CNN’s Facts First team has debunked various versions of Biden’s claim that he opposed the war from the moment it started. Read longer articles on that here, here and here.

Here are a few representative Biden quotes. In a February 2003 speech in Delaware, he said, “Let everyone here be absolutely clear: I supported the resolution to go to war. I am NOT opposed to war to remove weapons of mass destruction from Iraq. I am NOT opposed to war to remove Saddam from those weapons if it comes to that.”

It’s true that Biden criticized Bush’s approach to diplomacy in the lead-up to the war, warned in the lead-up to the war that Bush was not being honest about how hard the war would be, and he criticized Bush’s handling of the war from its first weeks on. But Biden made clear that he supported the war despite that criticism.

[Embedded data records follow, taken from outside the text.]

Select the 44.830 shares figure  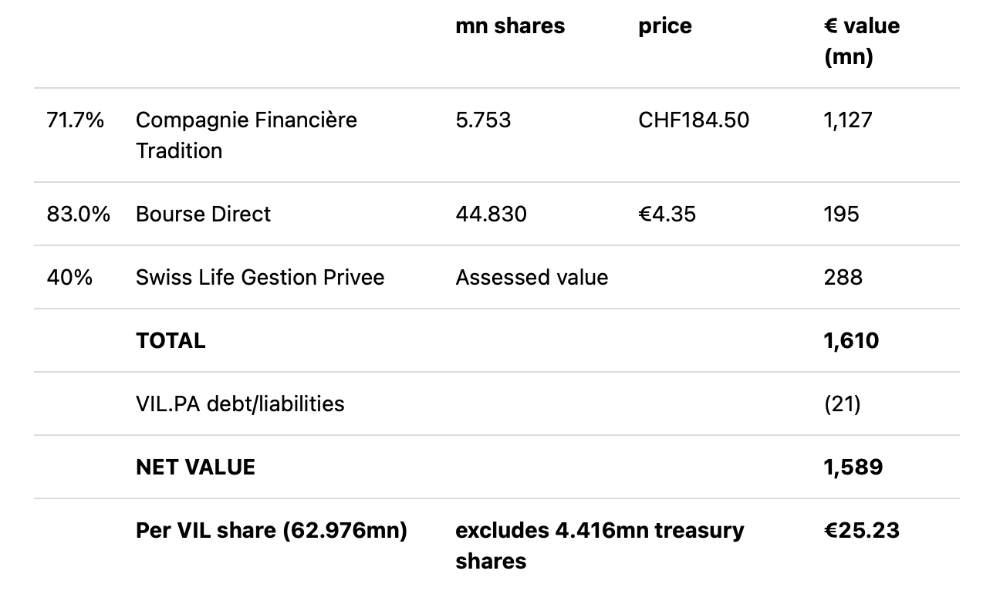point(491,214)
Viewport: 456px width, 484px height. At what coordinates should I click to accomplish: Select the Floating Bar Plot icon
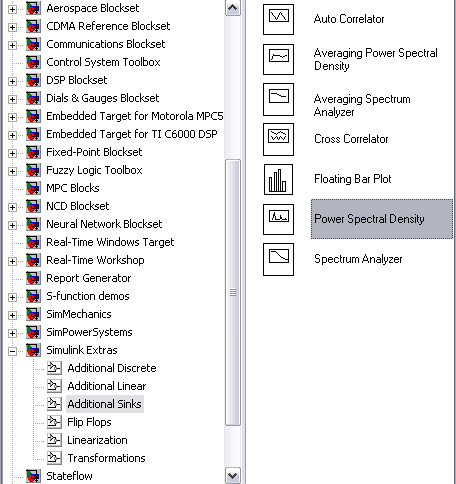point(278,179)
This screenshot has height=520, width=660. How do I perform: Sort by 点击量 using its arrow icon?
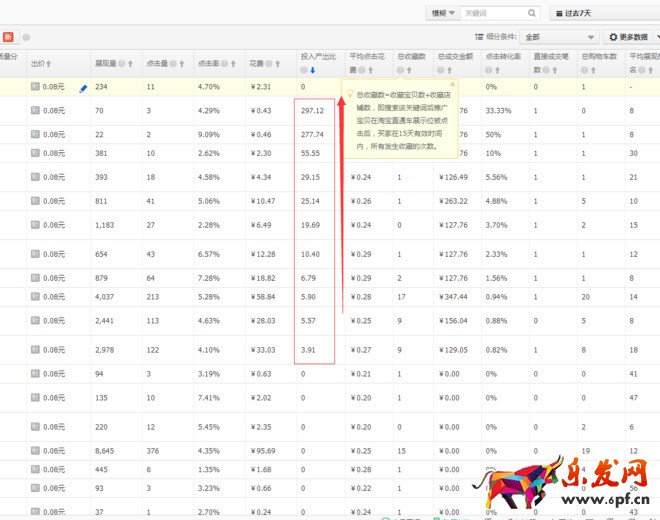pyautogui.click(x=183, y=63)
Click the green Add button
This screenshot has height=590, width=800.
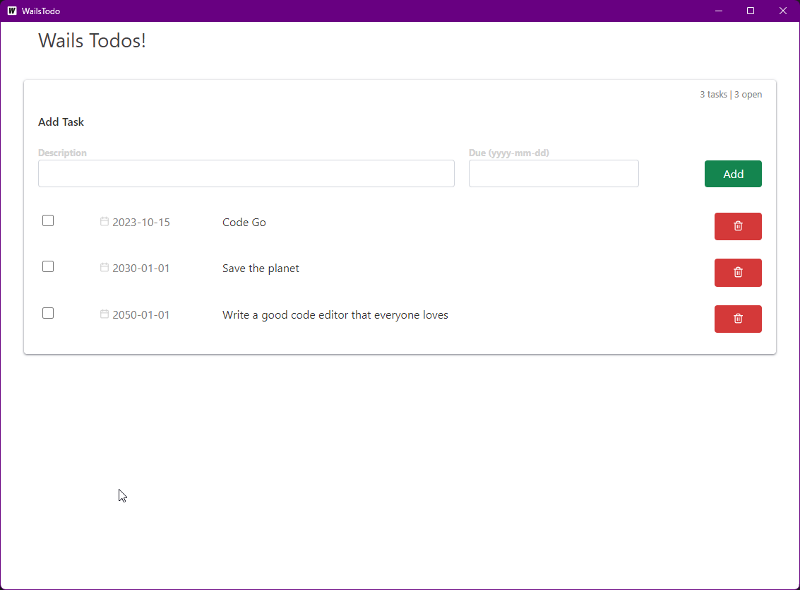pos(733,173)
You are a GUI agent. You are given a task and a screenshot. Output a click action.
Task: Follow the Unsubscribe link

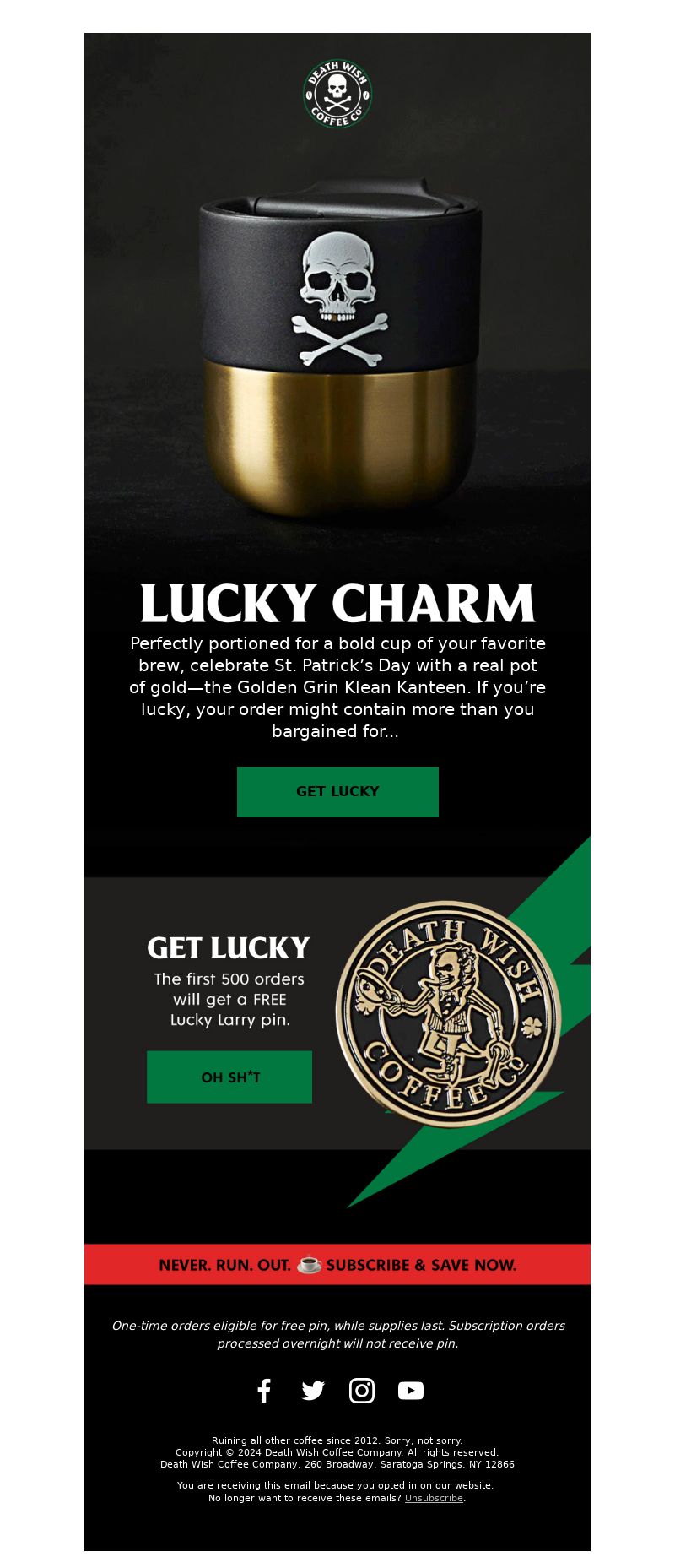[x=434, y=1498]
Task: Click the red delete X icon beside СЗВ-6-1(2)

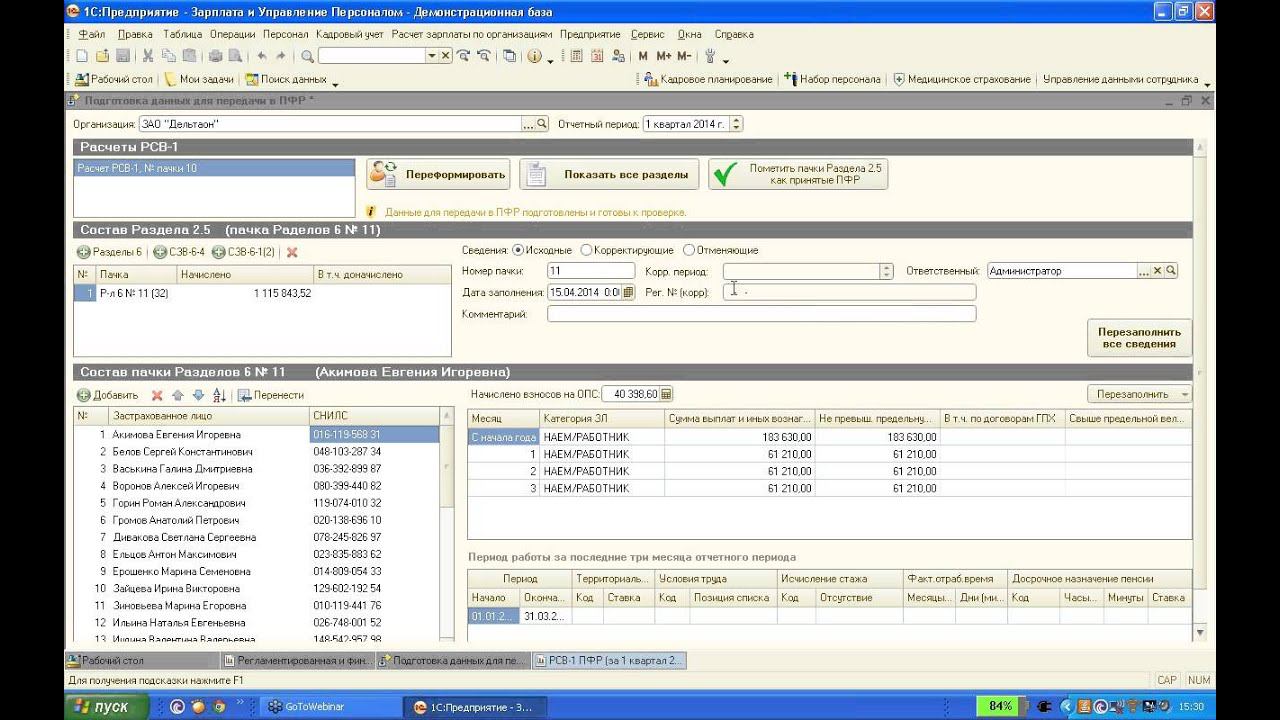Action: 292,252
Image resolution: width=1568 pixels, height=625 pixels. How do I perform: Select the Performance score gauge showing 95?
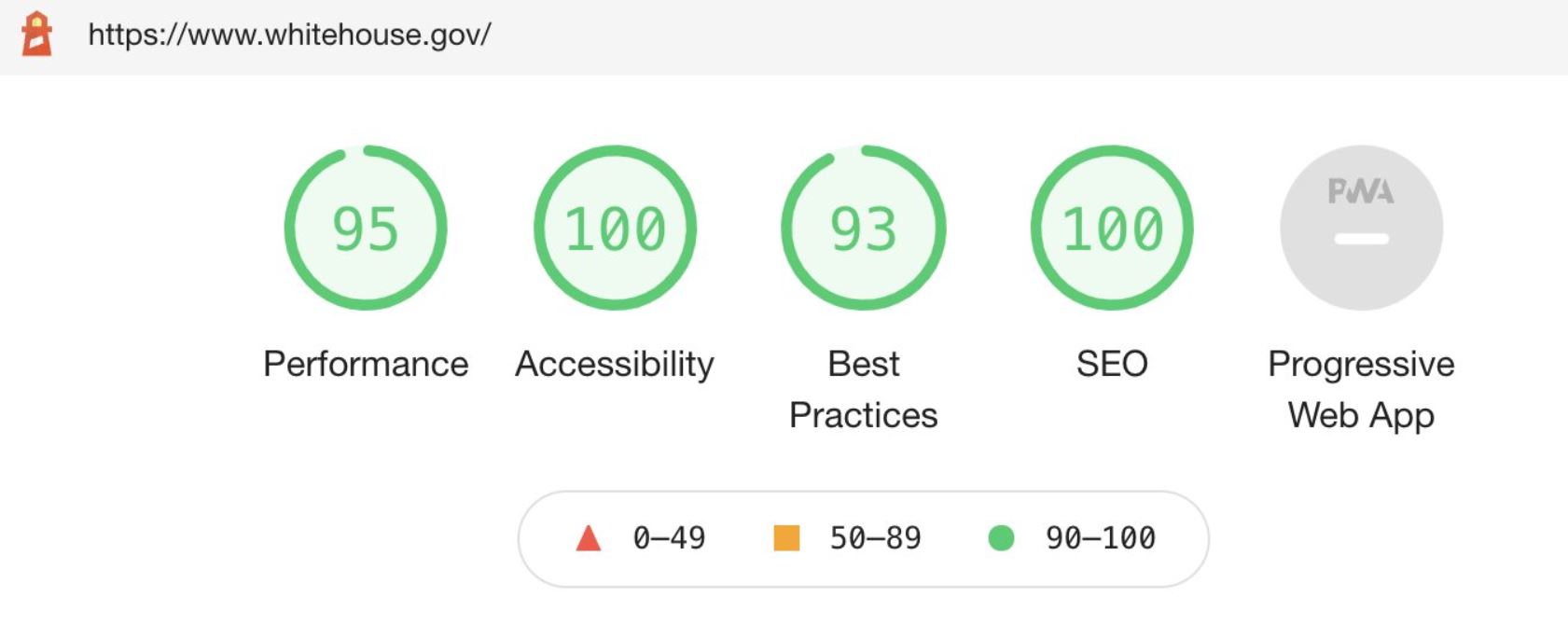point(366,228)
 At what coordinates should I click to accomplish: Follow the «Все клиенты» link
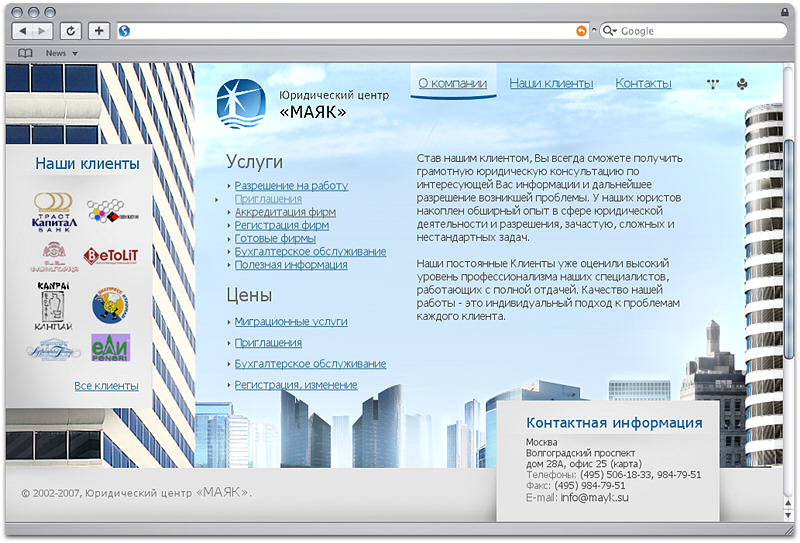click(106, 386)
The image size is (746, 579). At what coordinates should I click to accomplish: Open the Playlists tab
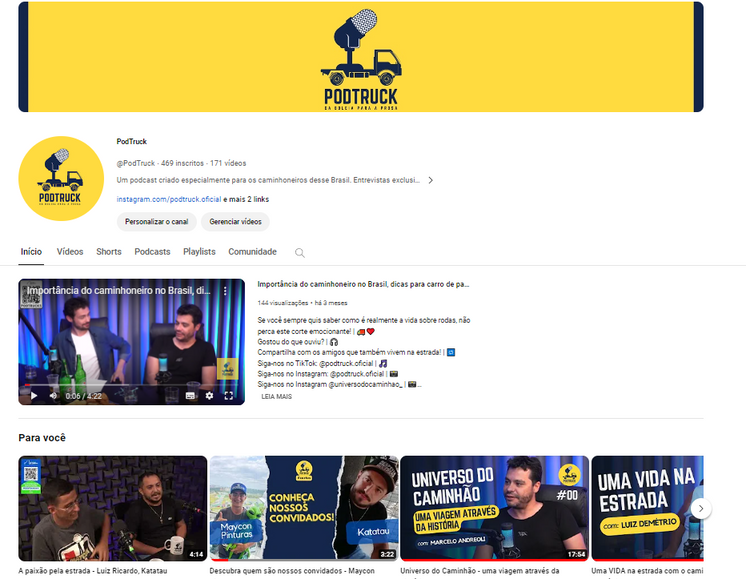click(x=199, y=252)
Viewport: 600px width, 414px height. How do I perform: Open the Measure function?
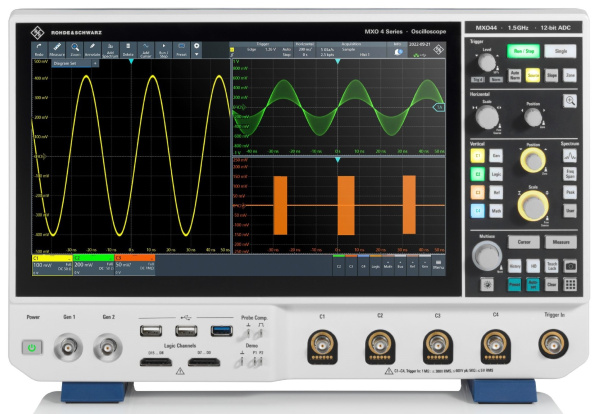560,241
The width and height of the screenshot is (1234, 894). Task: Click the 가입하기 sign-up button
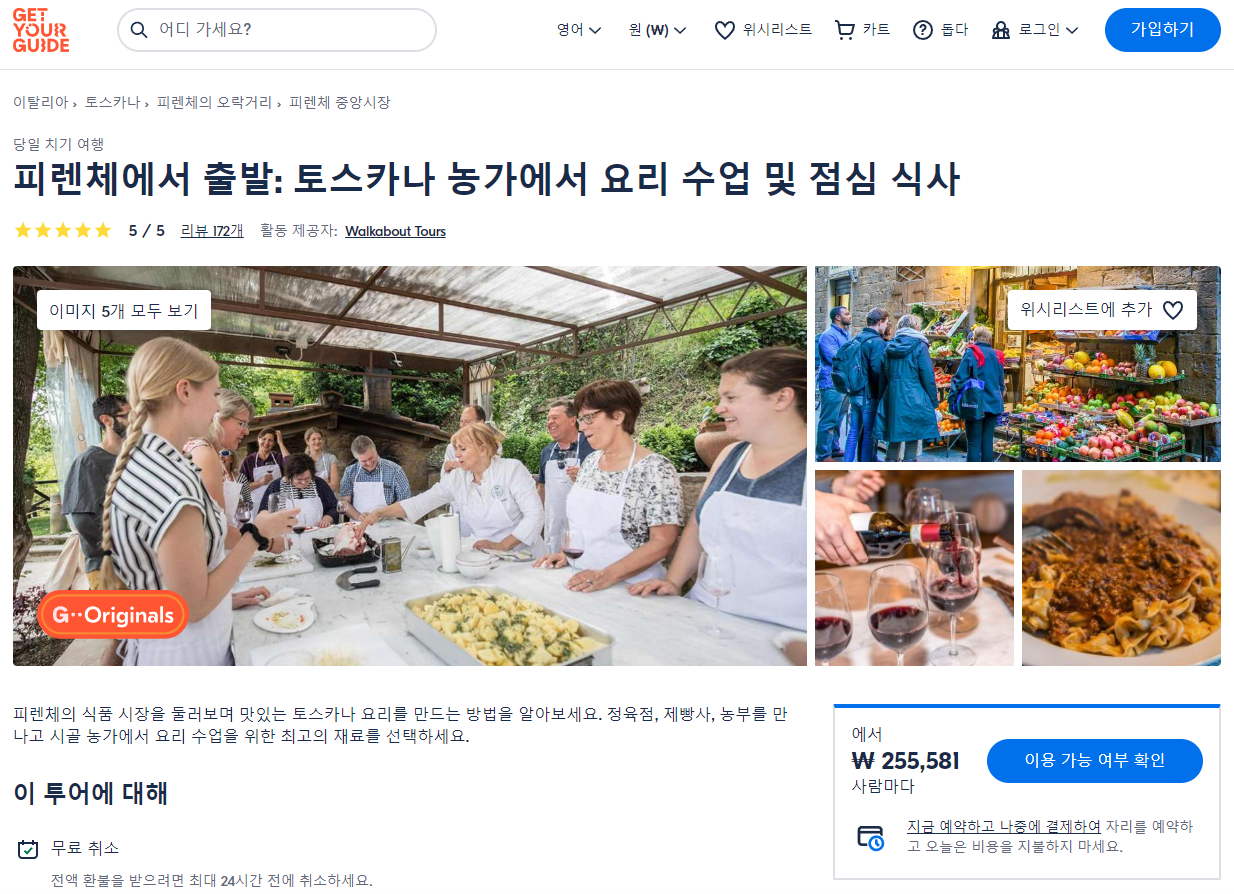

In a July 2003 speech at the Brookings Institution, Biden said: “Nine months ago, I voted with my colleagues to give the president of the United States of America the authority to use force and I would vote that way again today. It was the right vote then and would be a correct vote today.”

During the debate on Tuesday, Biden also offered a confusing timeline of his positions on the war, saying, “I said 13 years ago it was a mistake to give the president the authority to go to war if, in fact, he couldn’t get inspectors into Iraq to stop — what thought to be — the attempt to get a nuclear weapon. It was a mistake. And I acknowledged that.”

When Biden said “13 years ago,” he appeared to be referring to how, in 2006 and 2007, he was calling his 2002 vote a mistake. The vote itself was more than 17 years ago.

– Daniel Dale and Nate McDermott

Biden on threat to US embassies

Biden said that President Donald Trump “flat-out lied” when he claimed the US killed Iran’s top military general because he was targeting four US embassies.

“Quite frankly, I think he’s flat-out lied about saying that the reason he went after — the reason he made the strike was because our embassies were about to be bombed,” Biden said.

Facts First: Trump has yet to provide evidence backing up his claim that Iranian Gen. Qasem Soleimani was actively planning new attacks against four US embassies and top administration officials have struggled to defend the President’s comments. But there is no way to know if Trump “flat-out lied” without seeing the underlying intelligence, which remains classified.

Trump claimed at an Ohio rally last week that Soleimani “was actively planning new attacks.” He later told Fox News, “I believe it probably would’ve been four embassies,” naming Baghdad as one.

Senior administration officials have repeatedly pointed to danger facing US embassies in the Middle East.

Defense Secretary Mark Esper said this past weekend he “didn’t see” a specific threat against four embassies in the intelligence.

“What the President said with regard to the four embassies is what I believe as well. He said that he believed that they probably, that they could have been targeting the embassies in the region,” Esper added.

Similarly, Trump’s national security adviser Robert O’Brien said in an interview on Sunday with ABC’s “This Week” that it was unclear whether embassies or US military bases would be targeted, but insisted Trump’s claim about four embassies being threatened was “consistent with the intelligence.”

Citing two State Department officials, CNN reported on Monday that State Department officials involved in US embassy security were not made aware of imminent threats to four specific US embassies and didn’t issue warnings about specific dangers to any US embassy before the administration targeted Soleimani.

The State Department sent a global warning to all US embassies before the strike occurred, a senior State Department official said and the department spokesperson confirmed, but it was not directed at specific embassies and did not warn of an imminent attack.

– Zachary Cohen

This is a breaking story and will be updated.